- Also known as: Saikō no Jinsei no Owarikata: Ending Planner
- 最高の人生の終り方～エンディングプランナー～
- Genre: Mystery, slice of life, romantic comedy
- Starring: Tomohisa Yamashita Nana Eikura Takashi Sorimachi Atsuko Maeda Yuri Chinen Ito Ono Kohei Otomo Tsutomu Yamazaki
- Country of origin: Japan
- Original language: Japanese

Original release
- Network: TBS
- Release: January 12, 2012

= Saiko no Jinsei =

Saikō no Jinsei no Owarikata: Ending Planner (最高の人生の終り方～エンディングプランナー～, lit. The best way to complete a life: Ending planner) is a Japanese television drama series. It premiered on TBS on January 12, 2012. The drama revolves around the members of the Ihara family who operate a funeral parlor in Tokyo.

==Show Synopsis==
The funeral parlor Ihara-ya (井原屋) has been run by Ihara Masato’s (Tomohisa Yamashita) family for generations. Masato grows to hate the family business due to the teasing he has for being "the undertaker's kid", and he leaves home early in life. The sudden death of his estranged father and the disappearance of his older brother Kento (Takashi Sorimachi) leave the Ihara-ya in Masato's reluctant hands.
════
=== TASK A ===
Report every line of the rows that contains the word "screenshot".
The article on the drama above and the rows that follow have nothing to do with each other.
════
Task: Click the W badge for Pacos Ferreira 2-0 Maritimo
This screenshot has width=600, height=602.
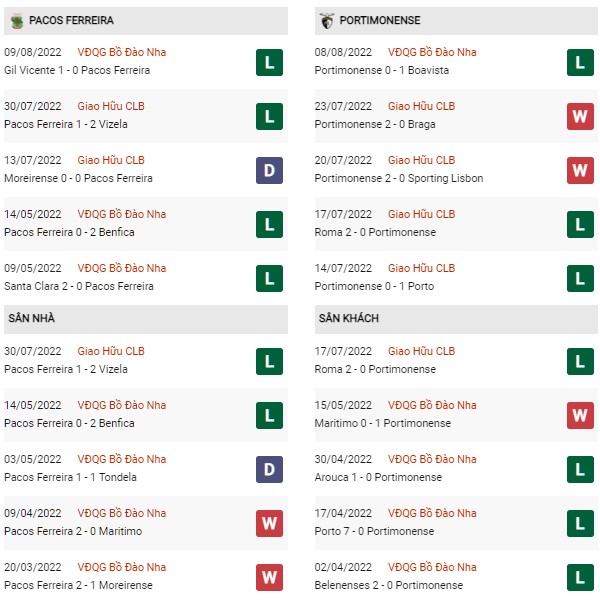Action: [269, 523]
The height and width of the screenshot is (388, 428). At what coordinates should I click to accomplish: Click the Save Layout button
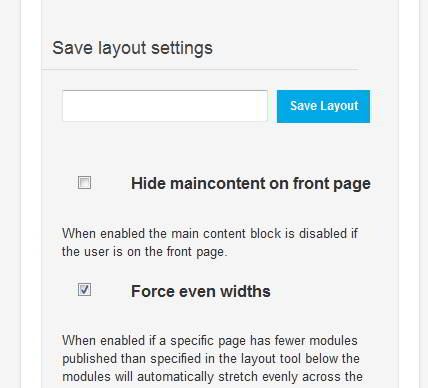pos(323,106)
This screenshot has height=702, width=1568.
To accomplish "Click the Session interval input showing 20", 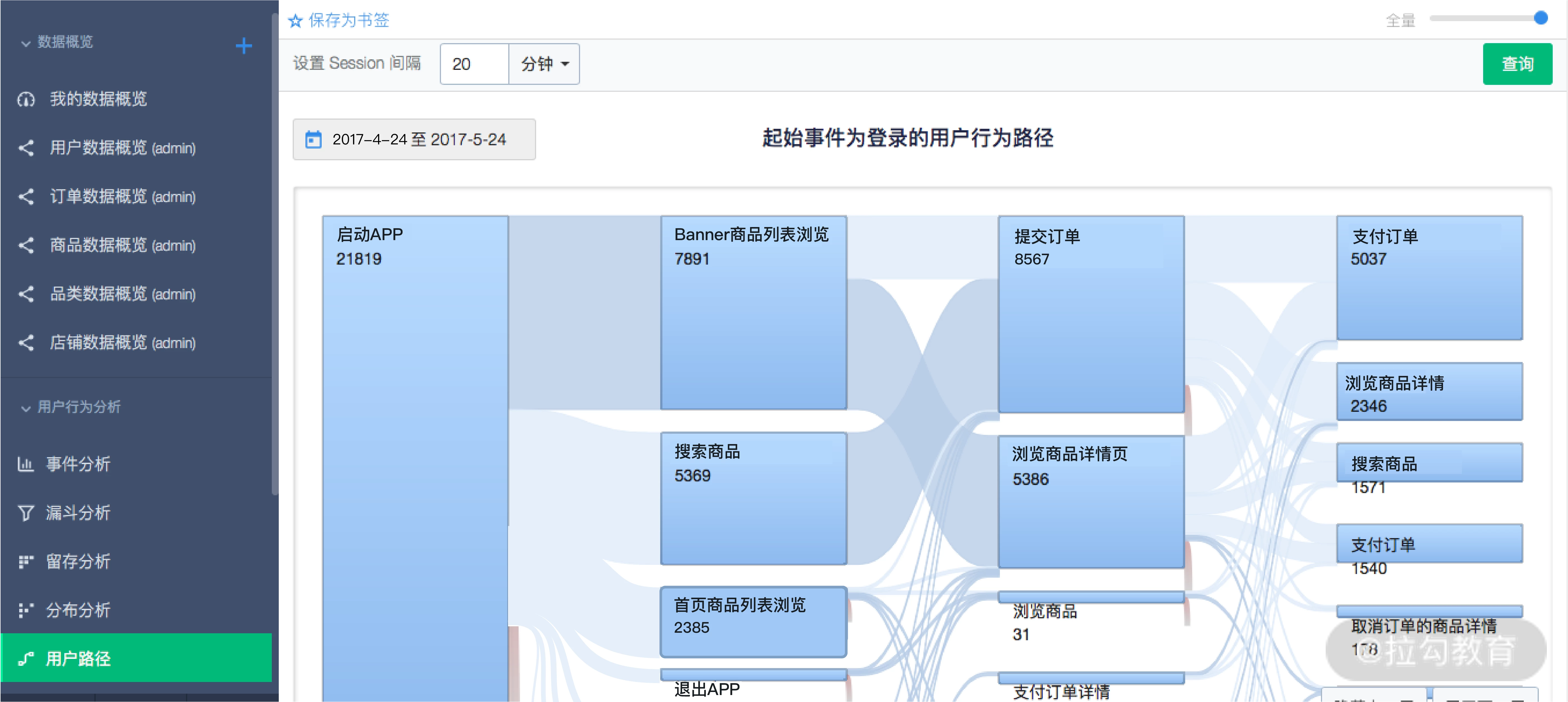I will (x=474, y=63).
════
=== TASK B ===
Answer these questions using the article on the drama:
(i) On which network did the series premiere?
(ii) In what city does the Ihara family run its funeral parlor?
(iii) Which actor plays Masato's older brother Kento?

=== FINAL RESULT A ===
This screenshot has width=600, height=602.
The height and width of the screenshot is (388, 428). At what coordinates should I click to accomplish: Click the Save Layout button
This screenshot has height=702, width=1568.

=== FINAL RESULT B ===
(i) TBS
(ii) Tokyo
(iii) Takashi Sorimachi